Id. at 723 (citations omitted).
 Here, unlike in Dall, the trial court was not presented with real property, or any other property for that matter, titled in or owned by a nonparty. The monies at issue were in fact owned by the parties to the dissolution, as it is undisputed that the funds were at all relevant times held in an account jointly owned by Husband and Wife. Accordingly, the trial court undeniably had the authority to divide the funds in the Merrill Lynch account, and Linda's suggestion to the contrary is without merit.
 As for Linda's claim that the trial court abused its discretion in ultimately denying her untimely motion to intervene, we observe that she dedicated a solitary paragraph in her brief to this issue, and she did not include a single citation to legal authority. A party waives an issue where the party fails to develop a cogent argument or provide adequate citation to legal authority. Clary-Ghosh v. Ghosh, 26 N.E.3d 986, 989 n.1 (Ind. Ct. App. 2015), trans. denied. Therefore, this issue is also waived.

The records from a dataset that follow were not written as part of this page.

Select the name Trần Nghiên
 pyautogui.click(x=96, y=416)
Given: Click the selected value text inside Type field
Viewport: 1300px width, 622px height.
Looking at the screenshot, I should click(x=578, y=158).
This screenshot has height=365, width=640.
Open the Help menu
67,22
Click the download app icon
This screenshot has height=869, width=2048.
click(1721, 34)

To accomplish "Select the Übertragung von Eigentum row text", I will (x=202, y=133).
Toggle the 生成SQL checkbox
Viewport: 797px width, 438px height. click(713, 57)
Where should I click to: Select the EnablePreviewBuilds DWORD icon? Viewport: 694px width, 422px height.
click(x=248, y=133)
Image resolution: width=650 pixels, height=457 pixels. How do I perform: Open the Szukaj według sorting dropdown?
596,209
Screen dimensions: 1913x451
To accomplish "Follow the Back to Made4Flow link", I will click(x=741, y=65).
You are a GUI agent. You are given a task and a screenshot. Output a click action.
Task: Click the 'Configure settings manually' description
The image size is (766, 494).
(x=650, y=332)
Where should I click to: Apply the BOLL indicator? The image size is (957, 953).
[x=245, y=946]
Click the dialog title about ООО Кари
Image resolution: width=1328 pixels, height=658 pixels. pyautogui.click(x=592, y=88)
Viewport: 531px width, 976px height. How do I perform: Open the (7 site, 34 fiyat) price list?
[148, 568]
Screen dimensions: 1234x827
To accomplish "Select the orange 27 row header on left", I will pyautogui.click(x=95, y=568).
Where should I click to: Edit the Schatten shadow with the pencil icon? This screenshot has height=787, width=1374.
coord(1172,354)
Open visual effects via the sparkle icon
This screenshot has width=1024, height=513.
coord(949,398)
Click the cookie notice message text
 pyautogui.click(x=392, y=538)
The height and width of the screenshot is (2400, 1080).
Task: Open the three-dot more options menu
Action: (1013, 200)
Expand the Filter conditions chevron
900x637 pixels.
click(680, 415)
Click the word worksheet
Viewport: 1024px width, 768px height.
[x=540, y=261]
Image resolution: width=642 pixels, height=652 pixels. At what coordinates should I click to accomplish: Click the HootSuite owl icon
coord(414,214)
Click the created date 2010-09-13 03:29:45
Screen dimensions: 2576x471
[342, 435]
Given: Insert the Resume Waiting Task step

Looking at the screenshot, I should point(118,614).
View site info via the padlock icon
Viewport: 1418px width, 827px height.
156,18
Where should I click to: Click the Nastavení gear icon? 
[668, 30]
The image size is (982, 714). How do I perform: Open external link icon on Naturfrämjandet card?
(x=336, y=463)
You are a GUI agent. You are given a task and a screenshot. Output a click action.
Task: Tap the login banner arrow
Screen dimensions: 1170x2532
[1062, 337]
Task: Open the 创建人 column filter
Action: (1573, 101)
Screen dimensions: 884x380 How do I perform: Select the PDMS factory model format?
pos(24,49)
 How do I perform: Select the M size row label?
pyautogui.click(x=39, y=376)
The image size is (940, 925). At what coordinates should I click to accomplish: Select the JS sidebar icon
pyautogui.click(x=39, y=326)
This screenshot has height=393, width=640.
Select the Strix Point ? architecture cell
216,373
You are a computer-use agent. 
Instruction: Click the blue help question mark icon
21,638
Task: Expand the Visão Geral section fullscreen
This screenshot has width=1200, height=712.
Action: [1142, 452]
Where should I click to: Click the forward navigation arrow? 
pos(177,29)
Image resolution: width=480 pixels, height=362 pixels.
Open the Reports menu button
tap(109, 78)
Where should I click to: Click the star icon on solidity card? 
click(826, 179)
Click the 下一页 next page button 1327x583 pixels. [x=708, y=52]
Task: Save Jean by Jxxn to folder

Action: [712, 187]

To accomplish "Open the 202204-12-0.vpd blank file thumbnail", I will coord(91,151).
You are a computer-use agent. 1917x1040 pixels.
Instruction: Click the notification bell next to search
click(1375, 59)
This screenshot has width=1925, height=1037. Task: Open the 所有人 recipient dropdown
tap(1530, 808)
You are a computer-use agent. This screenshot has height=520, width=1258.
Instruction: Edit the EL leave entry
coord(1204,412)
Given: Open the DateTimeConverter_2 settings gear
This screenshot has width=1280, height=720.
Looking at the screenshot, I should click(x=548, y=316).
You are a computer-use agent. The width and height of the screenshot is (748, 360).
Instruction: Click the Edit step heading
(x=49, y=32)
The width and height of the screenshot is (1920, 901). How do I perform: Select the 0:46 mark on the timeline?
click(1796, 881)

1. In its final decree, the trial court specifically noted that “countless” hearings were held in this “difficult, contentious, ongoing divorce.” Appellant's App. Vol. 2 at 93 n.1. The court cited Husband's noncompliance with orders, argumentative behavior during hearings, and inability to stay focused and answer questions as opposed to arguing about procedure and prior rulings as the reason for the drawn-out proceedings. Id.
Robb, J., and Kenworthy, J., concur.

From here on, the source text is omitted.